### Directions
Without including pictures, set down every record exactly as it stands.

Extracted records:

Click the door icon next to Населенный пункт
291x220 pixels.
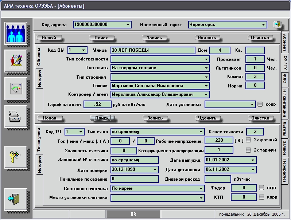(x=278, y=25)
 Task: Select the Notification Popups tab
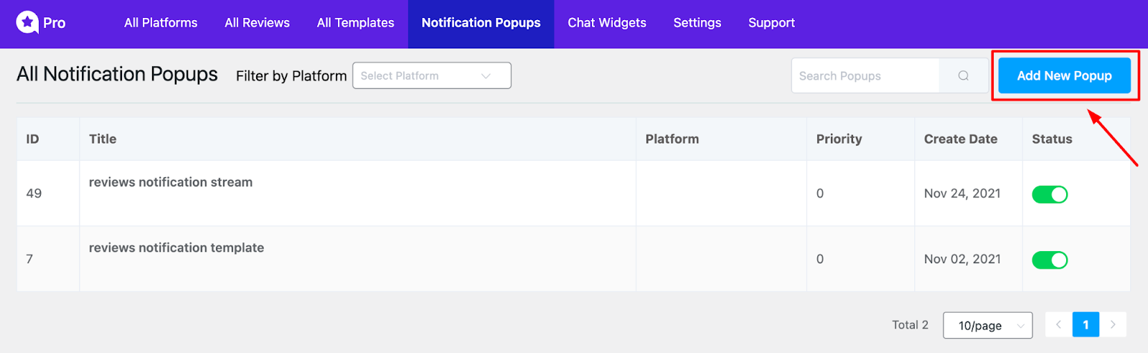pos(481,23)
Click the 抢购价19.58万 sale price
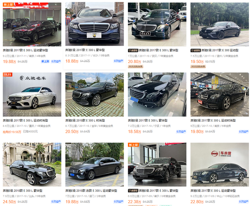 (12, 132)
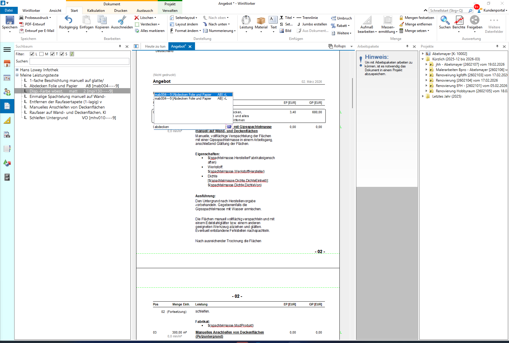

### Solution to the exercise
Click the door icon next to Населенный пункт
291x220 pixels.
(x=278, y=25)
 Task: Select the Notification Popups tab
pos(481,23)
Click the 抢购价19.58万 sale price
 (12, 132)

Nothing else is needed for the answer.